─── DOCUMENT PASSAGE ───
Next up: win a trip with Airbnb to spend the night in a floating hotel room above the Great Barrier Reef. No, sorry, they have actually done that one already.

Properly bad ideas are united by their origin in the minds of people who truly believe their idea is a good one

In need of some alcohol to cope with the travails of work, children, slow walkers, social media or all of the above? Why not settle down to The Handmaid's Tale numbed by its special line of branded wines?

Dystopian tie-ins

This multimillion dollar, all-shade drama is enough to drive anyone to drink, so for marketers at producer MGM, an alcoholic tie-in must have seemed like the next delightful step. After all, there’s nothing distasteful about naming a Pinot Noir or a Cabernet Sauvignon after characters who are victims of repeated, systemic rape, abuse and mutilation. It’s totally unremarkable to adorn the bottle labels with their subjugated silhouettes, then describe the wine inside as “seductive” and “beguiling”.

Wait, it turns out there is a problem with all of that. The Handmaid's Tale wine collection: not available at any good off-licences, or anywhere anymore. Likewise, Bristol Dry Gin's "Novichok" 75 per cent vodka range, described as "no laughing matter", was off the market almost as soon as it arrived on it after the distillery admitted the timing of its release "may have lacked sensitivity".

It seems to have thought that as former Russian spy Sergei Skripal and his daughter Yulia had recovered from being poisoned by Novichok in March, it was fine to reinvent the toxic nerve agent as a vodka brand to “lighten the mood”. It wasn’t, and not just because two more people in Britain had subsequently come into contact with the nerve agent, one of them fatally.

Bad ideas like these are distinguishable from deliberate controversy courting, permanently hostile corporate identities, botched responses to unexpected public relations crises and hard-to-anticipate but still unimpressive gaffes.

Properly bad ideas are united by their origin in the minds of people who truly believe their idea is a good one, even a great one. They are then seized upon by bosses limbering up to take the credit for their amazing creativity and dynamic thinking.

Mastercard must have assumed that, as its campaign was philanthropic in nature, it was immune from criticism

Bad ideas are success stories on the cusp of being recognised for their genius right up until the first devastating feedback, at which point everybody shakes their head and wonders why they couldn’t see what wretched ideas they really were all along.
───
**COMPLETE THE FOLLOWING:**
**A.** Answer these questions about the column on bad marketing ideas.
(i) Which producer's marketers created the wine tie-in for The Handmaid's Tale?
(ii) What did the distillery admit about the timing of its "Novichok" release?
(iii) Who seizes upon properly bad ideas once they arise?
**B.** Carry on the column about bad marketing ideas, starting after its final sentence.
─── PROVIDED RECORDS ───
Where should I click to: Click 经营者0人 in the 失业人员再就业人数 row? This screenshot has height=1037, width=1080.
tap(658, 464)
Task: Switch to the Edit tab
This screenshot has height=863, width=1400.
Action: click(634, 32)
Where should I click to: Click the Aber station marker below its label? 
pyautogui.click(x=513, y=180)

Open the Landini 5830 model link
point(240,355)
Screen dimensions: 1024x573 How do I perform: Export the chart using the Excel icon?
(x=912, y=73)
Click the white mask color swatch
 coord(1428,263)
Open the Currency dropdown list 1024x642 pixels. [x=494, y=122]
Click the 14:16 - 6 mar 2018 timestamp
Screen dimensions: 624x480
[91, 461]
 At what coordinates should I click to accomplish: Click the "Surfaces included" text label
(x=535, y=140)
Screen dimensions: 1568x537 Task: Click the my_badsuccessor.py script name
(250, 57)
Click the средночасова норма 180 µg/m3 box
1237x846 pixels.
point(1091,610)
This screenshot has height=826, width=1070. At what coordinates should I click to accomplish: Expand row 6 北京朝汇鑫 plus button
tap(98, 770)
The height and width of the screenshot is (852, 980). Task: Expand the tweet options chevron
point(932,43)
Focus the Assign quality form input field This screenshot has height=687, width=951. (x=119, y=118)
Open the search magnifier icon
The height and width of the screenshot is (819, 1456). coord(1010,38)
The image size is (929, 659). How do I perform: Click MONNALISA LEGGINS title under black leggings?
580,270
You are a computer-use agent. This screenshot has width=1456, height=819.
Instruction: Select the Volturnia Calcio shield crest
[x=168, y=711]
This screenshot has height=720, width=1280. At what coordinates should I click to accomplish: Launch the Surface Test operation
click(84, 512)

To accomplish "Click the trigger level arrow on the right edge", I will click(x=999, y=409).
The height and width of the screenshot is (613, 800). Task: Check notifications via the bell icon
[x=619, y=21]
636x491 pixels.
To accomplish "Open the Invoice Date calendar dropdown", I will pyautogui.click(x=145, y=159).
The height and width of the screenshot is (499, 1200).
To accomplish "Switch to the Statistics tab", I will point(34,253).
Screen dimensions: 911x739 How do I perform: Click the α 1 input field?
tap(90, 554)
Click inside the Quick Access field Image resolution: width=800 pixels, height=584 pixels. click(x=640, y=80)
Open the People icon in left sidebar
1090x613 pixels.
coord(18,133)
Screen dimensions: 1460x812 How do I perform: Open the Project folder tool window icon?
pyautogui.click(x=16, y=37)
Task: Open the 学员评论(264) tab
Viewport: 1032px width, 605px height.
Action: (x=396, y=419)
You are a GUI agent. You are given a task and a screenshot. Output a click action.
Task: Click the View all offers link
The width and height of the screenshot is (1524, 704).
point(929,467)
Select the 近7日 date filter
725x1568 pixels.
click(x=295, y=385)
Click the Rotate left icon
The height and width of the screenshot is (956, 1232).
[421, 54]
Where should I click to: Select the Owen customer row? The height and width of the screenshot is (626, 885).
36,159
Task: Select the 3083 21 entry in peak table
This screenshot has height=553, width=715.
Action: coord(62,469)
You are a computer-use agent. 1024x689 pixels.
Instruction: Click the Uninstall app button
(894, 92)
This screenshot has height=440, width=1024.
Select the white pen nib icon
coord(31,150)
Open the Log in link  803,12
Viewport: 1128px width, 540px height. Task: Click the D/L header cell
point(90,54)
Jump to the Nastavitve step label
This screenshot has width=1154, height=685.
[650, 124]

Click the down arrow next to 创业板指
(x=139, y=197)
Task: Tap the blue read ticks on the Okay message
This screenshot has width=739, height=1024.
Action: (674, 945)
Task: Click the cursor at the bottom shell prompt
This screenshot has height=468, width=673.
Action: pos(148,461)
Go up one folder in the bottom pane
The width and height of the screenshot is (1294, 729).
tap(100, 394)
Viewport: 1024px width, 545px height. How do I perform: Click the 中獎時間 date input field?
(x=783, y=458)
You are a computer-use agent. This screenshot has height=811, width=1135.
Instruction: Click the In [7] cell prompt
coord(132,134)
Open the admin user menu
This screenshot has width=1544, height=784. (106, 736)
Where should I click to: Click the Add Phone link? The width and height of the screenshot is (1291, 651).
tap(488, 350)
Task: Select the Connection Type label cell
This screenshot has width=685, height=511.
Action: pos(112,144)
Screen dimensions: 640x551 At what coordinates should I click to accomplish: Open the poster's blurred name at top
───
**EXPECTED RESULTS:**
**A.**
(i) MGM.
(ii) The distillery admitted that the timing "may have lacked sensitivity."
(iii) Bosses who are limbering up to take credit for their amazing creativity and dynamic thinking.

**B.**
Hunger games

Enter Mastercard. We'll donate 10,000 meals to the UN world food programme to fight childhood hunger and malnutrition every time Lionel Messi or Neymar score a goal between now and March 2020, said Mastercard, ahead of the World Cup. Why not feed starving children if you can afford it instead of playing this sick game, said everyone else.

No backlash-to-the-backlash was recorded. Instead, Mastercard was shamed into declaring it would donate a flat two million meals to the world food programme instead, which looks safely higher than any combined tally that Messi and Neymar can rack up on the pitch.

Mastercard must have assumed that, as its campaign was philanthropic in nature, it was immune from criticism. It's not the first time or even a particularly rare instance of the size of a charity donation being determined by chance. But what made its effort so gross – "the worst marketing I've ever seen," tweeted former England striker Ian Wright – was the specific images of suffering that it conjured up.

Every time a goalkeeper dared to save a Messi or a Neymar strike, it was possible to picture 10,000 children going hungry. Possible overrule for offside? The fate of the world’s most vulnerable people would hang in the balance while the video assistant referee was consulted. “This seriously got through the different levels of management, and you all said go ahead,” said Wright.

That’s the cunning, insidious power of the bad idea. They’re so close to being good ideas, and yet so, so far away.